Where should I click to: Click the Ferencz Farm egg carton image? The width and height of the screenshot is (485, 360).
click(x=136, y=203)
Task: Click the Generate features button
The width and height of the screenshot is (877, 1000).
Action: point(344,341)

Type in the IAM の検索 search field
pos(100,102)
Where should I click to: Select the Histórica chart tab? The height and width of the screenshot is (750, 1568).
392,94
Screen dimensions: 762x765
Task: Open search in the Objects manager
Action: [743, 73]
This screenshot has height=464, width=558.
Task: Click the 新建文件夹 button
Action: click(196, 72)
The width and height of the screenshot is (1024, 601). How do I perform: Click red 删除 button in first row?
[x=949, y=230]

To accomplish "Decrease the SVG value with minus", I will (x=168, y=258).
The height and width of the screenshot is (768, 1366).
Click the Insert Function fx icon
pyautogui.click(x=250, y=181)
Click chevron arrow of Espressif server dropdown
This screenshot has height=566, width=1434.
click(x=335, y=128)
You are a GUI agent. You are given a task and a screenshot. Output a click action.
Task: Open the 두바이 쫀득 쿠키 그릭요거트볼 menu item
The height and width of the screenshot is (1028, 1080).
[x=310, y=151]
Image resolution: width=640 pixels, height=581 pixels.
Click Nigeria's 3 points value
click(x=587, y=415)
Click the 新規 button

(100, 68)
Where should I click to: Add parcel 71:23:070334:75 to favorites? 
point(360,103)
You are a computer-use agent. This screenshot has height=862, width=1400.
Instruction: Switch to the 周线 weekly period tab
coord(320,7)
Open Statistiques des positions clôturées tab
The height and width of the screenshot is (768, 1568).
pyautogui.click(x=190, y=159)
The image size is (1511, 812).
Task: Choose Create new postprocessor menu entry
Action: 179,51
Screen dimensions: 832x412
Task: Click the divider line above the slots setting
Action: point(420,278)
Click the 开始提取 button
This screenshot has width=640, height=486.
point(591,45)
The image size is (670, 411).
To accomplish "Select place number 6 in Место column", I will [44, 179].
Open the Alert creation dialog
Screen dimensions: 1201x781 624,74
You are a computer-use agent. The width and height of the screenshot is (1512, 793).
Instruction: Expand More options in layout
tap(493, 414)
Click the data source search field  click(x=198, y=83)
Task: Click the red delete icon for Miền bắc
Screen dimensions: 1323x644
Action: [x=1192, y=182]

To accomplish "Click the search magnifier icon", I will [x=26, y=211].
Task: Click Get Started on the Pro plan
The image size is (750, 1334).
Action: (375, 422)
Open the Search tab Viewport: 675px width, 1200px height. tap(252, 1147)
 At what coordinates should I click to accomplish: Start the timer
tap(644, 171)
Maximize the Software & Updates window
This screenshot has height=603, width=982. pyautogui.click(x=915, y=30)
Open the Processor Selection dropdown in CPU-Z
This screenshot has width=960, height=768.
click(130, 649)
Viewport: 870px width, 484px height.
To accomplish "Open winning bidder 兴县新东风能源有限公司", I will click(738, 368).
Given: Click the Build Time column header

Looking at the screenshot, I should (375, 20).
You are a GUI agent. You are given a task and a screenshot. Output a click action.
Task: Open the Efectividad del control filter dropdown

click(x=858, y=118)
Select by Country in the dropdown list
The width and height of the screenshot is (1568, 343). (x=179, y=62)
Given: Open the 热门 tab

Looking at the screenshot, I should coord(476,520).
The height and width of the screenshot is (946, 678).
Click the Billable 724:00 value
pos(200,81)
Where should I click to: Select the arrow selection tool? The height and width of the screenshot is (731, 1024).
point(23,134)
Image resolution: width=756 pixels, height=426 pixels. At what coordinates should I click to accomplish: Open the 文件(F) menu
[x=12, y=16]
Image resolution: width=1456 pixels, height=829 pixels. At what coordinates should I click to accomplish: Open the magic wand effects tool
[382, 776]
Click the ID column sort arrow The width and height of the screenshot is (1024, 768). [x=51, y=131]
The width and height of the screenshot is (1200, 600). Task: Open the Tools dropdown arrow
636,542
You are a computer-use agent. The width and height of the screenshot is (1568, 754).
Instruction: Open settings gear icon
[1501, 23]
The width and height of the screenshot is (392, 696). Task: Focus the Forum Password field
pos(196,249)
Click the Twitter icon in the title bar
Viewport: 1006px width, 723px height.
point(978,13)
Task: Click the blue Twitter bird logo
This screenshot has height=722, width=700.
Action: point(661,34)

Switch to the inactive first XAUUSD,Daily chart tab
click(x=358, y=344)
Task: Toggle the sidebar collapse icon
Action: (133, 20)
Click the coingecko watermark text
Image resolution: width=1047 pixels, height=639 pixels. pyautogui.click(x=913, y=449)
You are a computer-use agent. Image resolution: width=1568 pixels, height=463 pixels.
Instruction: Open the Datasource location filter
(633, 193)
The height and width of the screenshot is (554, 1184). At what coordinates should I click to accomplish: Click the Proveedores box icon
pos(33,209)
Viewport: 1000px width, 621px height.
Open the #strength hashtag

◆ **TASK INSTRUCTIONS**
The full set of lines above should be retyped without a single change.

◆ **WRITTEN SOLUTION**
Where should I click to: Click the Ferencz Farm egg carton image? The width and height of the screenshot is (485, 360).
click(x=136, y=203)
Task: Click the Generate features button
The width and height of the screenshot is (877, 1000).
Action: point(344,341)

Type in the IAM の検索 search field
pos(100,102)
Where should I click to: Select the Histórica chart tab? The height and width of the screenshot is (750, 1568).
392,94
Screen dimensions: 762x765
Task: Open search in the Objects manager
Action: [743, 73]
This screenshot has height=464, width=558.
Task: Click the 新建文件夹 button
Action: click(196, 72)
The width and height of the screenshot is (1024, 601). How do I perform: Click red 删除 button in first row?
[x=949, y=230]

To accomplish "Decrease the SVG value with minus", I will (x=168, y=258).
The height and width of the screenshot is (768, 1366).
Click the Insert Function fx icon
pyautogui.click(x=250, y=181)
Click chevron arrow of Espressif server dropdown
This screenshot has height=566, width=1434.
click(x=335, y=128)
You are a GUI agent. You are given a task and a screenshot. Output a click action.
Task: Open the 두바이 쫀득 쿠키 그릭요거트볼 menu item
The height and width of the screenshot is (1028, 1080).
[x=310, y=151]
Image resolution: width=640 pixels, height=581 pixels.
Click Nigeria's 3 points value
click(x=587, y=415)
Click the 新規 button

(100, 68)
Where should I click to: Add parcel 71:23:070334:75 to favorites? 
point(360,103)
You are a computer-use agent. This screenshot has height=862, width=1400.
Instruction: Switch to the 周线 weekly period tab
coord(320,7)
Open Statistiques des positions clôturées tab
The height and width of the screenshot is (768, 1568).
pyautogui.click(x=190, y=159)
The image size is (1511, 812).
Task: Choose Create new postprocessor menu entry
Action: 179,51
Screen dimensions: 832x412
Task: Click the divider line above the slots setting
Action: point(420,278)
Click the 开始提取 button
This screenshot has width=640, height=486.
point(591,45)
The image size is (670, 411).
To accomplish "Select place number 6 in Место column", I will [44, 179].
Open the Alert creation dialog
Screen dimensions: 1201x781 624,74
You are a computer-use agent. The width and height of the screenshot is (1512, 793).
Instruction: Expand More options in layout
tap(493, 414)
Click the data source search field  click(x=198, y=83)
Task: Click the red delete icon for Miền bắc
Screen dimensions: 1323x644
Action: [x=1192, y=182]

To accomplish "Click the search magnifier icon", I will [x=26, y=211].
Task: Click Get Started on the Pro plan
The image size is (750, 1334).
Action: (375, 422)
Open the Search tab Viewport: 675px width, 1200px height. tap(252, 1147)
 At what coordinates should I click to accomplish: Start the timer
tap(644, 171)
Maximize the Software & Updates window
This screenshot has height=603, width=982. pyautogui.click(x=915, y=30)
Open the Processor Selection dropdown in CPU-Z
This screenshot has width=960, height=768.
click(130, 649)
Viewport: 870px width, 484px height.
To accomplish "Open winning bidder 兴县新东风能源有限公司", I will click(738, 368).
Given: Click the Build Time column header

Looking at the screenshot, I should (375, 20).
You are a GUI agent. You are given a task and a screenshot. Output a click action.
Task: Open the Efectividad del control filter dropdown

click(x=858, y=118)
Select by Country in the dropdown list
The width and height of the screenshot is (1568, 343). (x=179, y=62)
Given: Open the 热门 tab

Looking at the screenshot, I should coord(476,520).
The height and width of the screenshot is (946, 678).
Click the Billable 724:00 value
pos(200,81)
Where should I click to: Select the arrow selection tool? The height and width of the screenshot is (731, 1024).
point(23,134)
Image resolution: width=756 pixels, height=426 pixels. At what coordinates should I click to accomplish: Open the 文件(F) menu
[x=12, y=16]
Image resolution: width=1456 pixels, height=829 pixels. At what coordinates should I click to accomplish: Open the magic wand effects tool
[382, 776]
Click the ID column sort arrow The width and height of the screenshot is (1024, 768). [x=51, y=131]
The width and height of the screenshot is (1200, 600). Task: Open the Tools dropdown arrow
636,542
You are a computer-use agent. The width and height of the screenshot is (1568, 754).
Instruction: Open settings gear icon
[1501, 23]
The width and height of the screenshot is (392, 696). Task: Focus the Forum Password field
pos(196,249)
Click the Twitter icon in the title bar
Viewport: 1006px width, 723px height.
point(978,13)
Task: Click the blue Twitter bird logo
This screenshot has height=722, width=700.
Action: point(661,34)

Switch to the inactive first XAUUSD,Daily chart tab
click(x=358, y=344)
Task: Toggle the sidebar collapse icon
Action: (133, 20)
Click the coingecko watermark text
Image resolution: width=1047 pixels, height=639 pixels. pyautogui.click(x=913, y=449)
You are a computer-use agent. Image resolution: width=1568 pixels, height=463 pixels.
Instruction: Open the Datasource location filter
(633, 193)
The height and width of the screenshot is (554, 1184). At what coordinates should I click to accomplish: Click the Proveedores box icon
pos(33,209)
Viewport: 1000px width, 621px height.
Open the #strength hashtag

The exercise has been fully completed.